Going to the market on a Sunday morning to eat tacos de birria for my father was a must. There is this guy that has a “Carreta de Birria” in “Los Globos” vegetable market in Ensenada and according to my dad, he makes the best birria in town, although nowadays there is a big proper restaurant called “Birrieria Guadalajara”, all they do there, yes! you guessed!, is birria and they always fully booked. I have been there and let me tell you, they do DO a great birria.
But you are probably wondering what “Birria” is!, well, It is a spicy stew from the state of Jalisco. The traditional Birria is made with goat meat or mutton, but in my house we always use beef. Traditionally is garnished with coriander, onion, radishes, lime juice and spicy salsa, but I love putting some lettuce in mine, as I really like the freshness this one adds to the birria. It is a heavy dish, very good for hangovers, it is the typical dish that I would call “levanta muertos” (getting up dead).
In Mexico birria is usually prepare for special occasions like wedding, XV años, Christmas or New Year’s Eve, but I made mine the other day because I had some friends for dinner and I wanted to impress them.

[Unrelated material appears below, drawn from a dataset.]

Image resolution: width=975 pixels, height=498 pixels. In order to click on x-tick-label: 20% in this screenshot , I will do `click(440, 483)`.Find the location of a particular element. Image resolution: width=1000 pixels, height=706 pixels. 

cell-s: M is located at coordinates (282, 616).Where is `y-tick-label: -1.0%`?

Now let’s get to business and let me give you the recipe.
Prep 20 min
Cook around 2 hours
- 1.5 Kg Skirt beef
- 2 pieces bone marrow for flavour
- 5 guajillos chillies deseed
- 2 ancho chillies deseed
- 2 tbsp tomato pure
- 2 garlic cloves peeled
- 2 tomatoes
- 1 onion
- 3 dried bay leaves
- Some thyme
- A pinch Oregano
- 2 cloves
- Salt to taste
- Chopped coriander
- Chopped onion
- Lime wedges
- Spicy Salsa
- Warm corn tortillas
- Shredded lettuce (optional)
- Put the meat, bone marrow, tomatoes, onion and garlic to cook with just enough water covering the meat, add salt to taste. Cook for around 1 hr. then set aside.
- Soak the chillies in hot water for 5 min and put them in a blender together with the tomatoes, onion and garlic from the meat. Pass the sauce through a sieve to get rid off any skins. Set aside.

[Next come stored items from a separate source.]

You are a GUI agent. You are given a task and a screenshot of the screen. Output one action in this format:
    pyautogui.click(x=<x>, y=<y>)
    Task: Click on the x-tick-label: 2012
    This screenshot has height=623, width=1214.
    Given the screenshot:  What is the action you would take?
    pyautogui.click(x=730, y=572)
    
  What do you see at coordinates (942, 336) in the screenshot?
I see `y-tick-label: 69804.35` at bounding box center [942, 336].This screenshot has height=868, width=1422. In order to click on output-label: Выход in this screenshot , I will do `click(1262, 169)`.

- Shred the meat and cut into small pieces, so when your guests are eating the birria do not get long pieces of meat.
- Put the meat back into the broth, remove the bones and add the chilli sauce and all the spices (bay leaves, cloves and thyme).
- Add the tomato purée and cook for around 1 hr or less. Check the salt, if it needs more salt, add at this stage and continue cooking. Remove all the spices before serving.
- Serve it in a bowl like in the picture, garnish with coriander, onion, lime juice, radishes and enjoy with some warm corn tortillas.